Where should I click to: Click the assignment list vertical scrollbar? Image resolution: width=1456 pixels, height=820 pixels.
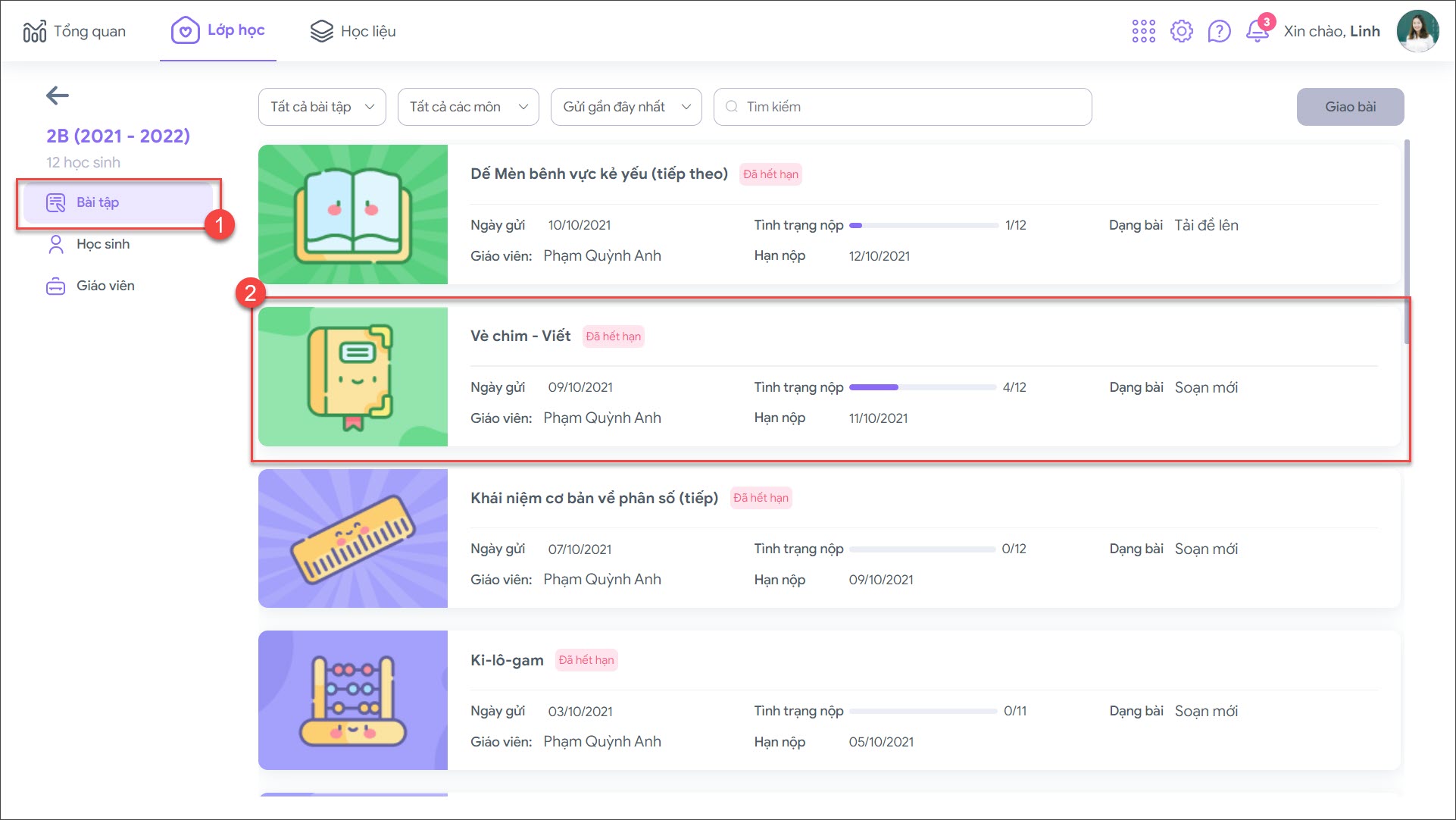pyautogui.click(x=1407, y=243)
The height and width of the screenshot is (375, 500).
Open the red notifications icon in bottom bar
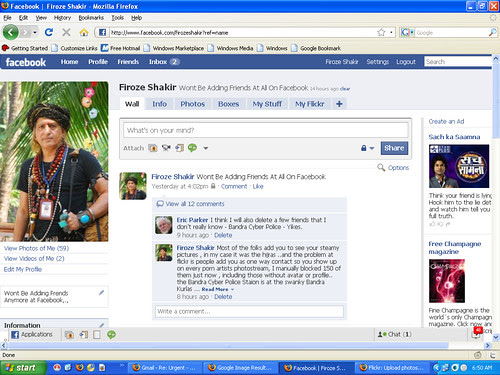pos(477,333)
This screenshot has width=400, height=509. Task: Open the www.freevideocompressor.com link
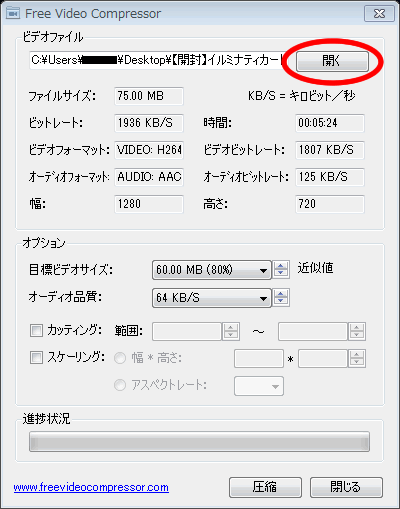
--------------------------------------------------
→ PROBLEM DETAILS:
Reproduce all of the lines above, word for word, and shift every coordinate in the answers by adding 30 to it. Omit the pictures.

→ WORKED ANSWER:
Where should I click to: Click the assignment list vertical scrollbar? Image resolution: width=1456 pixels, height=820 pixels.
pyautogui.click(x=1437, y=273)
The height and width of the screenshot is (375, 500).
Open the red notifications icon in bottom bar
pos(507,363)
This screenshot has width=400, height=509. Task: Open the www.freevideocompressor.com link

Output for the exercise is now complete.